As described by social psychologists David Dunning and Justin Kruger, the cognitive bias of illusory superiority results from an internal illusion in people of low ability and from an external misperception in people of high ability; that is, "the miscalibration of the incompetent stems from an error about the self, whereas the miscalibration of the highly competent stems from an error about others."

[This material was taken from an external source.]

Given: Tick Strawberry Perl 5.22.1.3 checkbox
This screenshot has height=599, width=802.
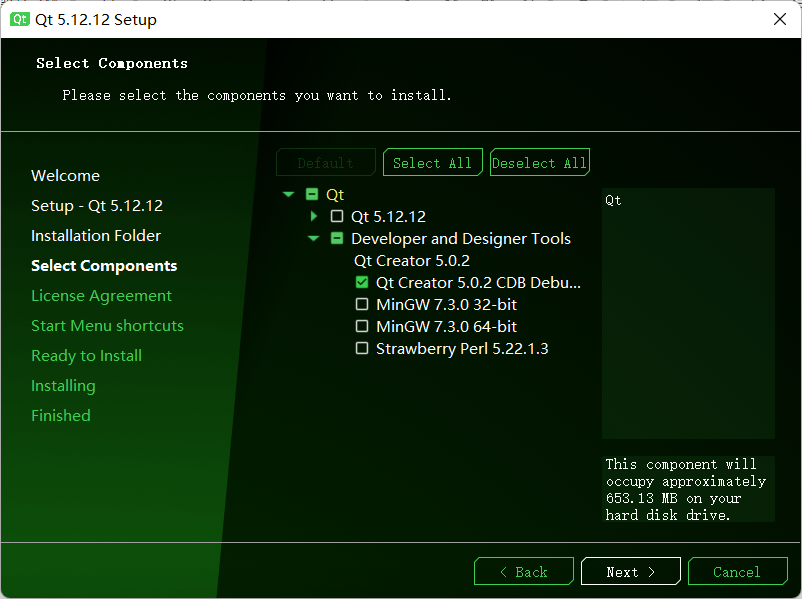Looking at the screenshot, I should (x=362, y=348).
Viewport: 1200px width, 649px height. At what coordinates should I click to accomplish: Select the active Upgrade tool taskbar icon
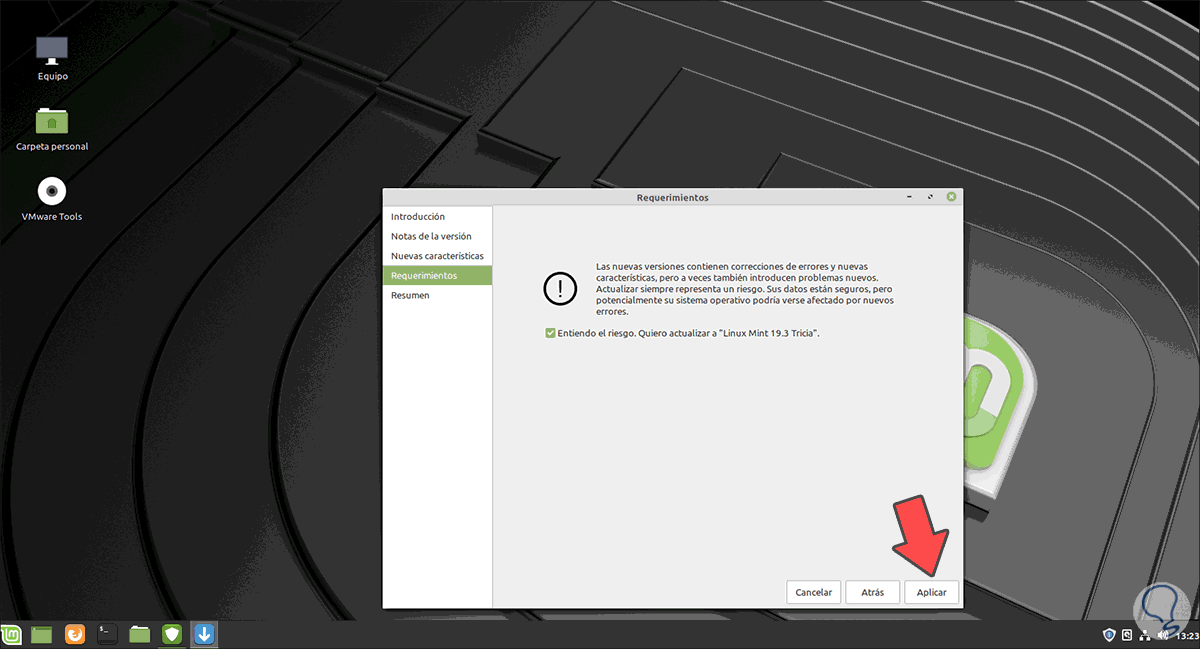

Conversely, highly competent individuals may erroneously presume that tasks easy for them to perform are also easy for other people to perform, or that other people will have a similar understanding of subjects that they themselves are well-versed in.
Original study
The psychological phenomenon of illusory superiority was identified as a form of cognitive bias in Kruger and Dunning's 1999 study "Unskilled and Unaware of It: How Difficulties in Recognizing One's Own Incompetence Lead to Inflated Self-Assessments.". . .Other investigations of the phenomenon, such as "Why People Fail to Recognize Their Own Incompetence" (2003), indicate that much incorrect self-assessment of competence derives from the person's ignorance of a given activity's standards of performance. The pattern of overestimation of competence appeared in studies of reading comprehension, of the practice of medicine, of motor-vehicle operation, and of the playing of games such as chess and tennis. Dunning and Kruger's research also indicates that training in a task, such as solving a logic puzzle, increases people's ability to accurately evaluate how good they are at it.